[Opening Page extract section]
Material Engineering
Pre-experiment (Protocol 1):
In this pre-experiment, we tested the ability for the water gel beads to form solid shape. The beads made with different concentrations of ingredients. Here we tested three main ingredients – polyvinyl acid (PVA), sodium algrinate (SA) and calsium bichloride (CaCl2). After consulting Professor Qi ZHANG from the Chinese University of Hong Kong, Shenzhen, School of Science and Engineering, as expected there should be differences in mass transfer efficiency, and mechanical strength of the water gel beads.
As the experiment carries on, we found difficulties in dealing with the measurment part: due to the lack of proper equipment, the beads can hardly form uniform balls as expected, and thus inabilities were met during physical property tests – we were not able to test the mass transfer rate with beads that have varied diameters, or test the mechanical strength without uniformly ball-shaped beads.
As consequences, some literature reviews were performed and we found that most tranfer-effective range of concentration (PVA:SA:CaCl2) = ([7%,9%]:[2%,4%]:[2%,4%]). Since this concentration range lies within the ‘formed’ interval of our experiment, further experiments (protocol 4) were then carried out with this range.
Ethanol degradation test (Protocol 2):
The same mixture from wet lab were added into the water gel beads for ethanol dagradation tests. The ingradients PVA-SA gel was selected to be midpoint concentration: (PVA:SA:CaCl2) = (8%, 3%, 3%) from the result in pre, while the E. coli and A. pasteurianus were balanced mixed and added into immobilization solution by 10%.
[Closing Page extract section]
[Opening Exercise data section]
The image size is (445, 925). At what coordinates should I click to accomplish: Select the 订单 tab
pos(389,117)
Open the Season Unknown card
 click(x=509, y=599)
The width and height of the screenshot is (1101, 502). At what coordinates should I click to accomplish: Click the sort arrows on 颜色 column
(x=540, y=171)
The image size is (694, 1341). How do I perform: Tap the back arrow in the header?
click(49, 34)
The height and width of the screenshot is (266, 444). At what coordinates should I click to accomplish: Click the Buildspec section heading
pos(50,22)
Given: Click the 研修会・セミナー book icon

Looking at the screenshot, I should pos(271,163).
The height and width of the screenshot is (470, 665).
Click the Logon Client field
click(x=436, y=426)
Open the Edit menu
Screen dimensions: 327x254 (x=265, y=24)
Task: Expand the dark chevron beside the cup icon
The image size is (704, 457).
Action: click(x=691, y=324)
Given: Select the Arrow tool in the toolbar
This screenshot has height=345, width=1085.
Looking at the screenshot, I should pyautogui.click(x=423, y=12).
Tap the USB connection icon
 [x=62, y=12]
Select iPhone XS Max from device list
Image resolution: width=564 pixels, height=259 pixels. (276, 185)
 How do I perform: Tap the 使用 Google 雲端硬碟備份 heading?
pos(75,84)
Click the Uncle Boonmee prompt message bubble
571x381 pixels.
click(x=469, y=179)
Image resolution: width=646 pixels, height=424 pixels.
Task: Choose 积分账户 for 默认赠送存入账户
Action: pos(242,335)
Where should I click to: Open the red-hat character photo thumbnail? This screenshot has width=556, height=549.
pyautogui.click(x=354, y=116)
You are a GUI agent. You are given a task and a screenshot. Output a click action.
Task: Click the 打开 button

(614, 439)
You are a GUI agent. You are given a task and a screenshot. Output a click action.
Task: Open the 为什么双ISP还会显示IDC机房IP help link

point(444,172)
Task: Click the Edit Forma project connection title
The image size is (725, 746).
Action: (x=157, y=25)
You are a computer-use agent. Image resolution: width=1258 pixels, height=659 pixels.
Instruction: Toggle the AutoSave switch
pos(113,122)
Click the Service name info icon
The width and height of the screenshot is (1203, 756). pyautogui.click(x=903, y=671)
[Closing Exercise data section]
▶ Work instruction 1
List the three main ingredients that the material engineering text says were tested in the pre-experiment.
▶ Work instruction 2
Do these statements agree with the material engineering text? Answer yes or no for each, quoting the deciding words. (a) In the pre-experiment the beads formed uniform balls as expected. (b) The PVA-SA gel for the ethanol degradation test used the concentration (8%, 3%, 3%). (c) The E. coli and A. pasteurianus were added into the immobilization solution by 20%.
▶ Work instruction 3
Write out the material engineering text from "As the experiment" up to and including "with this range.".

▶ Answer 1
polyvinyl acid (PVA), sodium algrinate (SA), calsium bichloride (CaCl2)

▶ Answer 2
(a) No: "the beads can hardly form uniform balls as expected"
(b) Yes: "(PVA:SA:CaCl2) = (8%, 3%, 3%)"
(c) No: "added into immobilization solution by 10%"

▶ Answer 3
As the experiment carries on, we found difficulties in dealing with the measurment part: due to the lack of proper equipment, the beads can hardly form uniform balls as expected, and thus inabilities were met during physical property tests – we were not able to test the mass transfer rate with beads that have varied diameters, or test the mechanical strength without uniformly ball-shaped beads.
As consequences, some literature reviews were performed and we found that most tranfer-effective range of concentration (PVA:SA:CaCl2) = ([7%,9%]:[2%,4%]:[2%,4%]). Since this concentration range lies within the ‘formed’ interval of our experiment, further experiments (protocol 4) were then carried out with this range.